But Felix was sinking into sleep, repeating the question, I give up, who is it who rules the world? What can I do? I can’t fight them, who are they? Who do all of you obey? I give up.

He would never remember clearly the words of the Director General. I would repeat them should he come again to my house in Coyoacán, if he ever decided that, after all, I was the lesser evil, the friend from his college days and the Museum of Modern Art film series and the Ontario Shakespeare Festival, the Castor who with Pollux shared the sofa-bed in the Century Apartments overlooking the Hudson. I would repeat exactly what the Director General had said that night as Felix Maldonado, a serene madman, sank rapidly into sleep, the sleep/dream that with all its powers, when it is dream and not merely sleep, rêve and not merely sommeil, can transform man:

“You are but one head of the Hydra. Cut off one and a thousand will replace it. You are governed by your passions, they defeat you. The eagle knows that. The two-headed eagle. One head is called the CIA and the other, the KGB. Two heads, but only one body. Almost the Holy Trinity of our age. Whether we know it, whether or not we want it, we cannot help but serve the ends of one of the two heads of that cold monster. But as it has only one body, in serving one head we serve the other, and vice versa. There’s no escape. The Hydra of our passions is trapped in the talons of the bicephalous eagle. The bloody eagle that is the origin of all the world’s violence, the eagle that murders a Trotsky and a Diem, that attempts more than once to assassinate Castro and then weeps crocodile tears because the world has become so violent and the Palestinians violently demand a homeland. At times, it is the beak of the Washington eagle that cuts off our head and eats it; at times, it is the beak of Moscow. But the intestines of the winged beast are the same, and the excretory passages are the same. We are the excrement of that monster. When the Russians supported the creation of the state of Israel in the forties, Bernstein served the KGB. He served the CIA as long as the North Americans gave unconditional support to the Jews. Now he is playing one against the other and hopes to use both as both use the Israelis: Soviet tanks so that Israel can suppress the Palestinians in the south of Lebanon; North American oil so that Israel can combat the Arab armies with North American tanks and planes. The Director General served the KGB during the period of Arab-Moscow cordiality, and the CIA when El Rais Nasser died and Sadat sought Yankee support and the Saudis and Kissinger reached an accord to create the oil crisis. Any day, the alliances can change radically. The two-headed eagle laughs and devours, devours and laughs, digests and shits, shits and laughs at our Hydra passions…”

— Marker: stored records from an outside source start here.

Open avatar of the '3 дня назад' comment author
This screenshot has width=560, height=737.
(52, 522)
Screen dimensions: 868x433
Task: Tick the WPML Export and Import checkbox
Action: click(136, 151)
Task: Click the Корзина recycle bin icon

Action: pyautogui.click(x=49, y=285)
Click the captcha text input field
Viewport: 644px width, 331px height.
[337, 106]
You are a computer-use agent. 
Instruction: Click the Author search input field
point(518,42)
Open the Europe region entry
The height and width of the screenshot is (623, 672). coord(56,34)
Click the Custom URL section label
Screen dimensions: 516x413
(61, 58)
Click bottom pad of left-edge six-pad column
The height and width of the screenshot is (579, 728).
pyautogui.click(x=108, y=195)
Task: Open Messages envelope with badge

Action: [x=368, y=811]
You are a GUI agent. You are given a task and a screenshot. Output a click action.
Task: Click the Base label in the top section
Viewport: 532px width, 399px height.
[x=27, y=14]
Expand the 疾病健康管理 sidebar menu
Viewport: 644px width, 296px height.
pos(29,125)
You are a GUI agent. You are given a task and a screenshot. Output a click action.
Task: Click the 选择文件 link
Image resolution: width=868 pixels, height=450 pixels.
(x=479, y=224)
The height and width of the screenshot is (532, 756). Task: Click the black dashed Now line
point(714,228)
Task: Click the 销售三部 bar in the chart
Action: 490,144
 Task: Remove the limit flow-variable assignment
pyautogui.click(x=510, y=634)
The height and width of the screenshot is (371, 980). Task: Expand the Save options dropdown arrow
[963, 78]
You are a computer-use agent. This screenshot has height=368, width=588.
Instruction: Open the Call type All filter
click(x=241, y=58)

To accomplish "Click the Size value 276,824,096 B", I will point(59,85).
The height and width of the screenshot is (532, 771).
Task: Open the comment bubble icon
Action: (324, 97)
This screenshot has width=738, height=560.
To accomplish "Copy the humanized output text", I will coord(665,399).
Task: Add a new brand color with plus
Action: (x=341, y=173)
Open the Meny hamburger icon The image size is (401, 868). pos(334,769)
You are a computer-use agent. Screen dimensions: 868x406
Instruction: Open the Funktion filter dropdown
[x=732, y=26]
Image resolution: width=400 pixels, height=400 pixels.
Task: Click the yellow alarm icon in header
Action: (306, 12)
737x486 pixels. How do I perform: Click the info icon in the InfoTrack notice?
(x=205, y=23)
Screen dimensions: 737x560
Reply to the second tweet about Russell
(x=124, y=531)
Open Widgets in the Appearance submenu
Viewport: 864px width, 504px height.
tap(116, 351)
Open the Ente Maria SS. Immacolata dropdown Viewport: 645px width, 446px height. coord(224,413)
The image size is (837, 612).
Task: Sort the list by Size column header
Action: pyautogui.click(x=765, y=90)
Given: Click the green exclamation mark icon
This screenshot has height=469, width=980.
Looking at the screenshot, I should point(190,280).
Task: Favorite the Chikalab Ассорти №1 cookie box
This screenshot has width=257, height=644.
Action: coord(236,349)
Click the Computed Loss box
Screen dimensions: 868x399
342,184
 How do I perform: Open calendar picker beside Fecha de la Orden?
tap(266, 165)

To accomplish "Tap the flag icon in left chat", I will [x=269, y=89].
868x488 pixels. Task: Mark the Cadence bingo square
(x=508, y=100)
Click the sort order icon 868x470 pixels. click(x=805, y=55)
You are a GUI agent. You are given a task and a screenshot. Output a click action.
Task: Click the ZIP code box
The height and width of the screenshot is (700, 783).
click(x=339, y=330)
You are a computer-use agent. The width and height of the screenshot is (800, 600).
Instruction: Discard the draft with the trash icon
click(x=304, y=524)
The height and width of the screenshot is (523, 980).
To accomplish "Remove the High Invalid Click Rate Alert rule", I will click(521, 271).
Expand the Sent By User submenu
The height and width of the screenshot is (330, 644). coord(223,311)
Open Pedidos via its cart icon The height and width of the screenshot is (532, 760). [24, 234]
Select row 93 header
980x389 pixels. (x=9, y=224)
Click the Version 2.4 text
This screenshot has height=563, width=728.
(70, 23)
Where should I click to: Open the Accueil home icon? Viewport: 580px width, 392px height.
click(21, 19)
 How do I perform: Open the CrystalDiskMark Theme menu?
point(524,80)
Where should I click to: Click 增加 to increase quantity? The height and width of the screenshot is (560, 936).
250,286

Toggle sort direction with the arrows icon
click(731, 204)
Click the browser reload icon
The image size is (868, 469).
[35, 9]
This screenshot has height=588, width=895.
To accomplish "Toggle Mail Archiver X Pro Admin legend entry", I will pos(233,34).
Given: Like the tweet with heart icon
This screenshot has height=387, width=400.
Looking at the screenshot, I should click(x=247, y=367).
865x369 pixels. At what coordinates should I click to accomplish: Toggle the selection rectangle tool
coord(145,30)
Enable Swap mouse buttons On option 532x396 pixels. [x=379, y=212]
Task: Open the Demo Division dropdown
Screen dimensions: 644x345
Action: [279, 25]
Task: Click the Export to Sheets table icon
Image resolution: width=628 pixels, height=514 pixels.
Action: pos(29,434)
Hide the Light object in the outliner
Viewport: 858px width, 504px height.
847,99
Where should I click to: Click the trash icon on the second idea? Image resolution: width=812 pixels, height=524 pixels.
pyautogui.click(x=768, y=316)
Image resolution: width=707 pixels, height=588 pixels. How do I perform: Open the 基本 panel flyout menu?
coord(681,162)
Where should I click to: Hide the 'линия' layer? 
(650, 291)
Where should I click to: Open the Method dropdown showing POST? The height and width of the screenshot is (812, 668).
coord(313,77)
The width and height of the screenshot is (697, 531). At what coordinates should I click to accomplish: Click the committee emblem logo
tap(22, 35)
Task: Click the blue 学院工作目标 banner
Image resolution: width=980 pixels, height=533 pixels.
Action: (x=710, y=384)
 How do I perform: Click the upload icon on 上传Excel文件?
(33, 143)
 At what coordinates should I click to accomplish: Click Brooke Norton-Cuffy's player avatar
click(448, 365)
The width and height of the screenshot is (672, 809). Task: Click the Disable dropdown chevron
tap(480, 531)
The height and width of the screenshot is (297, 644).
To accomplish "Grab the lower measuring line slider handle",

The face of the Director General was disappearing behind the veils of sleep, until only two eyes of black glass glittered deep in a white skull.

At one o’clock in the afternoon, a waiter entered without knocking and wakened him. He was pushing a wheeled table with covered breakfast dishes, a newspaper, and an envelope. He left without speaking.

Diego Velázquez got up, dazed, coughing and sneezing. He pulled the table to the bedside. He drank the orange juice and lifted the cover from the steaming plate of eggs with hot sauce. The eggs nauseated him and quickly he re-covered them. He poured himself a cup of coffee and read the inscription on the envelope, Señor Licenciado Diego Velázquez, Chief of the Bureau of Cost Analysis of the Ministry of Economic Development, Hilton Hotel, City. He removed the card. The Mexican Academy of Economics is pleased to invite you to a colloquium to be held on September 31 at ten o’clock in the morning in the Salón del Perdón in the National Palace of Mexico. The President of the Republic will honor us with his presence. You are requested to arrive promptly.

The newspaper was open and folded to an inside page. In a black box beneath the Star of David was the announcement of the regrettable death of Abraham Benjamin Rosenberg. The burial will take place at 5 p.m. in the Jewish Cemetery. His wife, his children, and other relatives share with you their profound grief. Hebrew rites will be observed. The family requests no flowers.

At five o’clock, Diego Velázquez joined the hundred or so persons gathered in the chapel at the cemetery. They stood in line to file past the body of Abie Benjamin, incessantly chanting Shema Yisrael Adonai Elohenu Adonai Echod. That morning, Abie’s body had been washed, his fingernails had been cut, and they had combed his hair over the hole burned in his head. He looked serene in his shroud, the yarmulke on his head, the tallith he’d worn the day of his wedding covering his shoulders and face, the cotton stockings hiding his icy feet. Diego smiled at the thought that this man was being buried in a pocketless white shroud so as not to carry with him any of the wealth of this world.

The person standing behind Diego Velázquez nudged him gently as he lingered before the body. Diego left the line and sat down to wait for the procession to the grave. He saw Mary’s veiled, bowed head in the first row of mourners. There were no flowers or wreaths in the chapel.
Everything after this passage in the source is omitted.